--- YOUR OBJECTIVE ---
Count the lines below that contain the word "agent", and report only that number.
EXCERPTED DATA START
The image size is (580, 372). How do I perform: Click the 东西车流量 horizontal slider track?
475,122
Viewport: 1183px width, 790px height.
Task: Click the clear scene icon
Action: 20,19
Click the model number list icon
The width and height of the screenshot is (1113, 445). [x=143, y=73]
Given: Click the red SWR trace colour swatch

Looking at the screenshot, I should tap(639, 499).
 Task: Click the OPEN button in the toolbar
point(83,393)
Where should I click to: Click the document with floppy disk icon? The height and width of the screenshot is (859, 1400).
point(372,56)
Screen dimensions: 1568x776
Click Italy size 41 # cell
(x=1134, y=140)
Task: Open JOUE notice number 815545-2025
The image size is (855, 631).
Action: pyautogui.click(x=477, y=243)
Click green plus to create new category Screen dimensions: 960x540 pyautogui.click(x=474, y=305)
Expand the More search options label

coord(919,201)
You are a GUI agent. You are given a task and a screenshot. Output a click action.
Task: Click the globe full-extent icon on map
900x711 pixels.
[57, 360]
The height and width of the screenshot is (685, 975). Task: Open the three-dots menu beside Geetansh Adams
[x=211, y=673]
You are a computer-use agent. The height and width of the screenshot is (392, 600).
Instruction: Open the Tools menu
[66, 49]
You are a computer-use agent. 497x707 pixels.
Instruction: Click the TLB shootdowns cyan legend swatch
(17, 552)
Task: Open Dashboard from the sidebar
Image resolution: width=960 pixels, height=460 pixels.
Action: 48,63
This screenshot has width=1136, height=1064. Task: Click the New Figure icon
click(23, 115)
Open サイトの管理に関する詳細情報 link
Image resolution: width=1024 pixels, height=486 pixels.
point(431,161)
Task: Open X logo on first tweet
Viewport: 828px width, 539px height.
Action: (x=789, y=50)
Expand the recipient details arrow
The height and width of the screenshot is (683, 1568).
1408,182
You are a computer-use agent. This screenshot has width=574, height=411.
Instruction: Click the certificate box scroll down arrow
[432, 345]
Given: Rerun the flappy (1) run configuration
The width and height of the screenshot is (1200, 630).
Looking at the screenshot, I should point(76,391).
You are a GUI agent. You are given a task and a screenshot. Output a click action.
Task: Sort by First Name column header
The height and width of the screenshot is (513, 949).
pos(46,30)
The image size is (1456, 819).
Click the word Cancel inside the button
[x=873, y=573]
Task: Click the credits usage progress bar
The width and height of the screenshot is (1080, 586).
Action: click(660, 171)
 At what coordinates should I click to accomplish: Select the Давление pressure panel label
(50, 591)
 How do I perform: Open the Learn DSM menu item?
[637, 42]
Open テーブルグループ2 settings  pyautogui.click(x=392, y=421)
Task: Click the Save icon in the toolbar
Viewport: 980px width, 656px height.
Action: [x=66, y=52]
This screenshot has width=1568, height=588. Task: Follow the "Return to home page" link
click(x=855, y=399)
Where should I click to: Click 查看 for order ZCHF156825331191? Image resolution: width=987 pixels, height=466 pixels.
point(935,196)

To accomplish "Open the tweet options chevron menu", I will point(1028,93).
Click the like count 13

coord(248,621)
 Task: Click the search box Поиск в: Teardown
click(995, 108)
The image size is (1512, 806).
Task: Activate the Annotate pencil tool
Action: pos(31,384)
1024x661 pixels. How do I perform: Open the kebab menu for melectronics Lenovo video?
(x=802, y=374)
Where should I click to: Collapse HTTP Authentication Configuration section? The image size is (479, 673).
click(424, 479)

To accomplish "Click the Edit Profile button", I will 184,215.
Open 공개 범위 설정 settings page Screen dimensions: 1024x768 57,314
EXCERPTED DATA END
--- EXERCISE RESULT ---
5